17. The process according to claim 1 wherein the production of dengue virus occurs at a pH range of 6.75 to 7.35.

18. The process according to claim 1 wherein the production of dengue virus occurs at a temperature of 34±1° C.

19. The process according to claim 1 wherein the harvest of dengue virus occurs at a temperature of 5±3° C.

20. (canceled)

21. The process according to claim 1 wherein the dengue virus is selected from: a primary dengue viral isolate directly obtained from an infected individual, a genetically engineered attenuated dengue virus, a genetically engineered replication-deficient dengue virus, a cell line passaged adapted dengue virus, a cold-adapted dengue virus, a temperature-sensitive mutant dengue virus, and a genetically engineered re-assortant dengue virus.

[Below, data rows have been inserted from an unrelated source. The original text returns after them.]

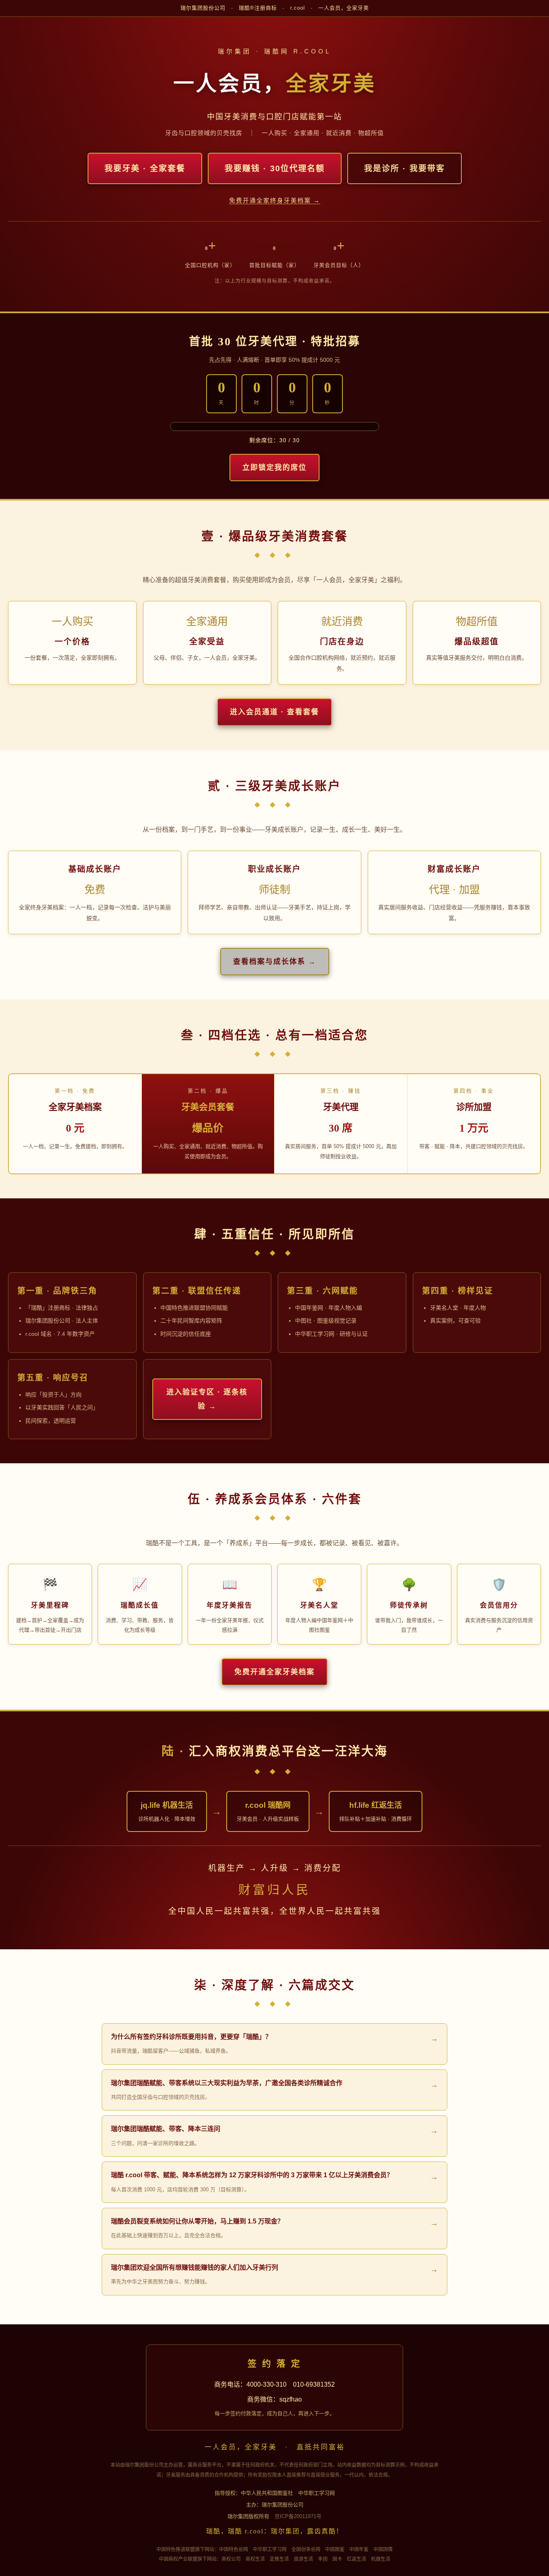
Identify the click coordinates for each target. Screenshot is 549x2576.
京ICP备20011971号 (298, 2516)
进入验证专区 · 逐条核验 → (207, 1399)
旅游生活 (303, 2559)
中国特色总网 (233, 2549)
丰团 (323, 2559)
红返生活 (356, 2559)
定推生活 (279, 2559)
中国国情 (383, 2549)
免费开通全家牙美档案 (274, 1672)
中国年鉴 (359, 2549)
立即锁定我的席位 (274, 468)
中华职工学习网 (270, 2549)
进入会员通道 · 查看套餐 (274, 712)
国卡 (337, 2559)
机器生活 (380, 2559)
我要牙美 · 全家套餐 (144, 168)
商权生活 (255, 2559)
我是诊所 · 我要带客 (404, 168)
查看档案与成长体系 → (274, 962)
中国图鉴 (334, 2549)
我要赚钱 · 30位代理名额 (275, 168)
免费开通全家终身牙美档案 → (274, 200)
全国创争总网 (305, 2549)
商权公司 (231, 2559)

22. The process according to claim 1 wherein the dengue virus is selected from DENV1, DENV2, DENV3 and DENV4.

23. The process according to claim 1 wherein the dengue virus is selected from rDENV1Δ30, rDENV2/4Δ30, rDENV3Δ30/Δ31 and rDENV4Δ30.

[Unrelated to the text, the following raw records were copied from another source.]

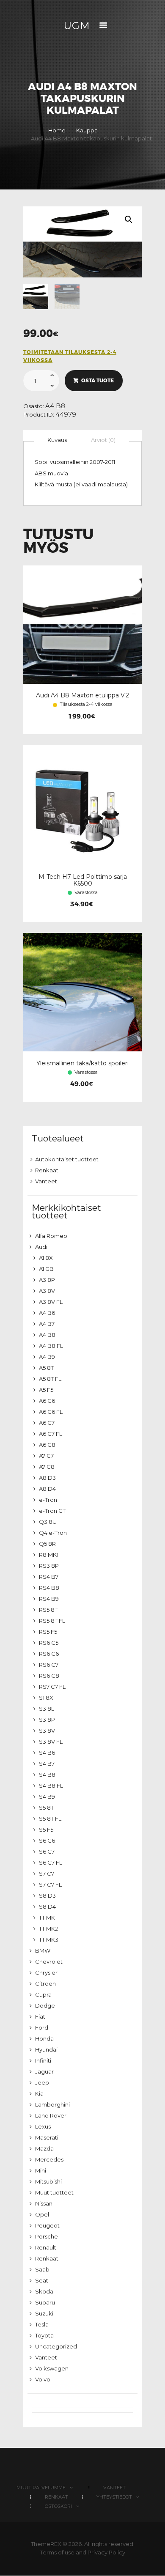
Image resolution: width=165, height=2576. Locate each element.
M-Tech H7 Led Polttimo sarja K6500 (82, 880)
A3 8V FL (51, 1301)
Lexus (43, 2126)
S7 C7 (46, 1873)
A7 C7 (46, 1455)
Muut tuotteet (54, 2192)
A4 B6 (47, 1312)
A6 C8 (47, 1444)
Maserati (46, 2137)
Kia (39, 2093)
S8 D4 (47, 1906)
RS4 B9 (49, 1598)
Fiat (40, 2016)
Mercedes (49, 2159)
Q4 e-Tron (53, 1532)
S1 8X (46, 1697)
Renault (45, 2247)
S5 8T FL (50, 1818)
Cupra (43, 1994)
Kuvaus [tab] (57, 439)
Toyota (44, 2335)
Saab (42, 2269)
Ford (41, 2027)
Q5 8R (47, 1543)
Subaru (45, 2302)
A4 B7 (47, 1323)
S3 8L (46, 1708)
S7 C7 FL (50, 1884)
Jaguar (44, 2071)
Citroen (45, 1983)
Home (57, 130)
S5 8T (46, 1807)
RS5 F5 (48, 1631)
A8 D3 (47, 1477)
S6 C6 (47, 1840)
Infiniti (43, 2060)
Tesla (42, 2324)
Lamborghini (52, 2104)
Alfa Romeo (51, 1235)
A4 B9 (47, 1356)
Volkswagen (52, 2368)
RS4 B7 (48, 1576)
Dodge (45, 2005)
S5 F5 (46, 1829)
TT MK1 (48, 1917)
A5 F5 (46, 1389)
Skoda (44, 2291)
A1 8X (46, 1257)
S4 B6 (47, 1752)
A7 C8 (47, 1466)
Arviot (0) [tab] (103, 439)
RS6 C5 (48, 1642)
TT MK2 (48, 1928)
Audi (41, 1246)
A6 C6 (47, 1400)
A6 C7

24. A dengue virus vaccine manufactured by the process of claim 1.

25. The dengue virus vaccine of claim 24 which is quadrivalent and comprises the four genetically attenuated viral strains rDENV1Δ30, rDENV2/4Δ30, rDENV3Δ30/31, and rDENV4Δ30.

26. The process according to claim 1 wherein the harvest of dengue virus occurs in a closed-system environment.

27. A closed-system, manufacturing process for the production of dengue virus comprising:

a) incubation and growth of Vero cells in one or more closed-system containers for about 120±12 hours at 37±1° C. at 5%±1% CO2;

b) medium exchange and continued incubation and growth of the Vero cells in the one or more closed-system containers for about 48±12 hours at 37±1° C. at 5%±1% CO2;

c) harvest and plant of the Vero cells into one or more closed-system containers for about 120±12 hours at 37±1° C. at 5%±1% CO2 for continued incubation and growth of the Vero cells;

d) medium exchange and continued incubation and growth of the Vero cells in the one or more closed-system containers for about 48±12 hours at 37±1° C. at 5%±1% CO2;

e) harvest and plant of the Vero cells into one or more closed-system containers for about 120±12 hours at 37±1° C. at 5%±1% CO2 for continued incubation and growth of the Vero cells;

f) medium exchange and continued incubation and growth of Vero cells in the one or more closed-system containers for about 24±12 hours at 37±1° C. at 5%±1% CO2;

g) harvest and plant of the Vero cells into one or more closed-system containers for about 120±12 hours at 37±1° C. at 5%±1% CO2 for continued incubation and growth of the Vero cells;

h) medium exchange and continued incubation and growth of the Vero cells in the one or more closed-system containers for about 24±12 hours at 37±1° C. at 5%±1% CO2;

i) harvest and plant of the Vero cells into one or more closed-system bioreactors, each closed-system bioreactor containing microcarriers and medium, for about 120±12 hours for continued incubation and growth of the Vero cells;

j) medium exchange in preparation for dengue virus infection of the Vero cells;

k) addition of dengue virus to the one or more bioreactors and infection of the Vero cells;

l) production of the dengue virus; and

m) harvest of the dengue virus.

28. The process of claim 27, wherein in steps c), e), and g) the Vero cells are harvested and planted in a closed-system environment.

29. The process of claim 27, wherein in step i) the Vero cells are harvested and planted in a closed-system environment.

30. The process of claim 27, wherein the addition of dengue virus occurs in a closed-system environment.

31. The process of claim 27, wherein the production of the dengue virus occurs in a closed-system environment.

32. The process of claim 27, wherein the harvest of the dengue virus occurs in a closed-system environment.